Furthermore, MB can stabilize the energetic metabolism and increase ATP synthesis after reoxygenation. When the reperfusion takes place the mitochondrial respiratory chain dysfunction leads to reactive oxygen species (ROS) accumulation. ROS affect mitochondrial membranes, targeting lipid peroxidation and mitochondrial lesions which lead to cytochrome c release in cytosol through mitochondrial permeability transition pore (MPTP), activating caspase 3 to induce apoptosis [54].
MB improves mitochondrial function by inducing peroxisome proliferator-activated receptor γ coactivator 1 PGC1α, a central mediator of mitochondrial biogenesis [56], and downregulates the expression of NACHT, Leucine-rich repeat (LRR), and Pyrin (PYD) dominions that contain protein 3 (NLRP3) an inflammasome produced by bone marrow derivatives from macrophages induced by ATP. In addition, MB might regulate inflammation, influencing the signaling way of pro-inflammatory nuclear factor-κB (NF-κB) and inhibiting caspase-1 activation to reduce apoptosis [57].
Post ischemic MB inhibits superoxide production competing with molecular oxygen at the iron-sulfur center of xanthine oxidase, acting as a willing electron acceptor for the last shunting of electron flow from the normal pathway.

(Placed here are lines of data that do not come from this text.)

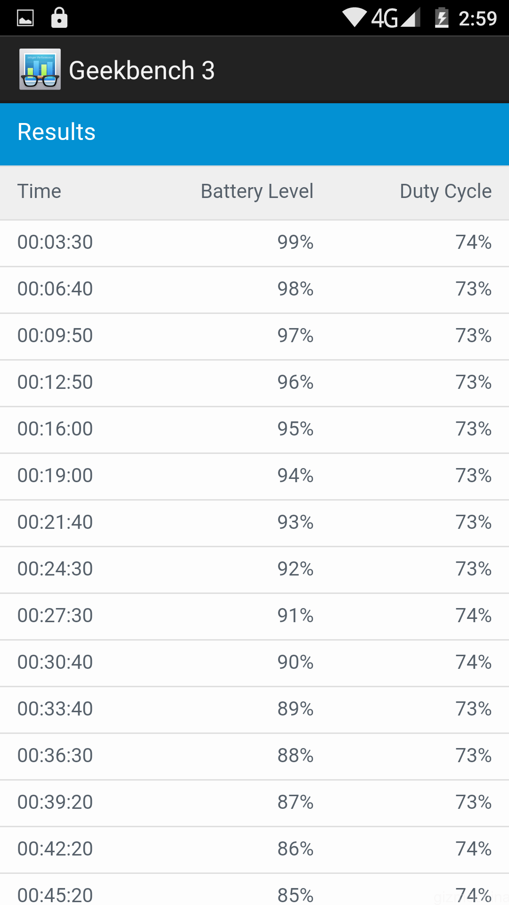Tap the lock icon in status bar
Screen dimensions: 509x905
click(59, 18)
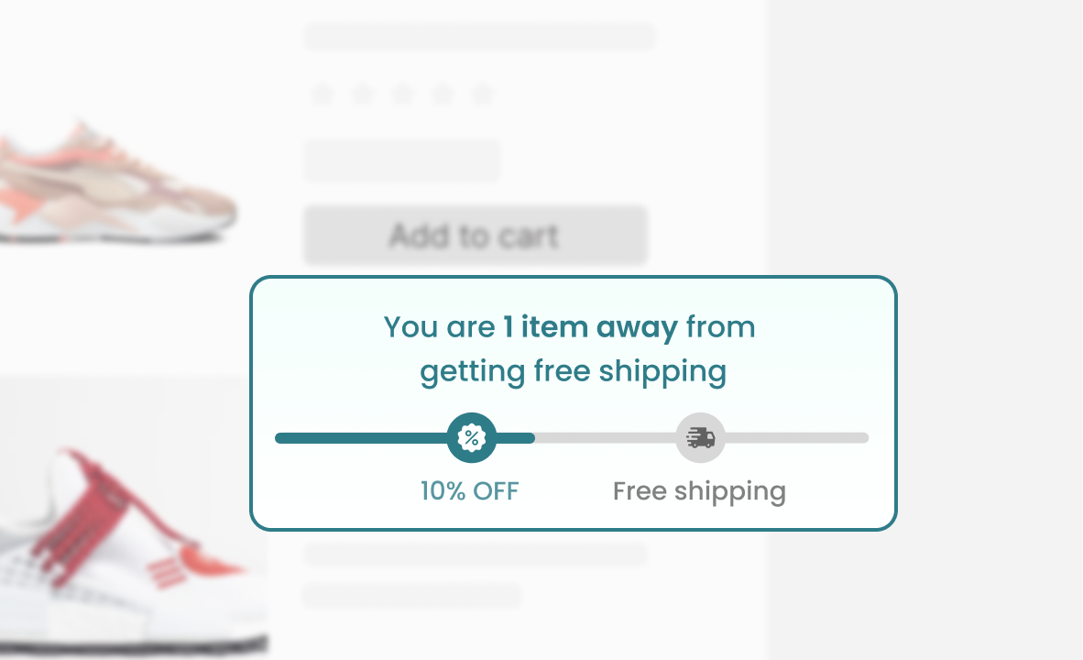Select the fifth rating star
The width and height of the screenshot is (1083, 660).
point(482,94)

This switch in favor of an iron-sulfur center allows the anaerobic oxidation of purine substrates, short-circuiting O2 generation at the flavin centers. Leucomethylene blue auto-oxidation produces predominantly hydrogen peroxide to the detriment of superoxide. Due to these facts, MB was proposed to attenuate the reperfusion pathophysiology after lesion in two ways. Thus, if MB is administrated before the ischemia, it causes attenuation of the hypoxanthine accumulation and permits anaerobic breakdown of hypoxanthine and xanthine to uric acid. The second option is related to the administration of MB immediately before injury or reperfusion to prevent superoxide formation [49].
All the effects produced by MB on the mitochondria, respiration, and antioxidant effects, are useful tools to reduce the tissue reaction at the invasiveness of a foreign substance on a living tissue.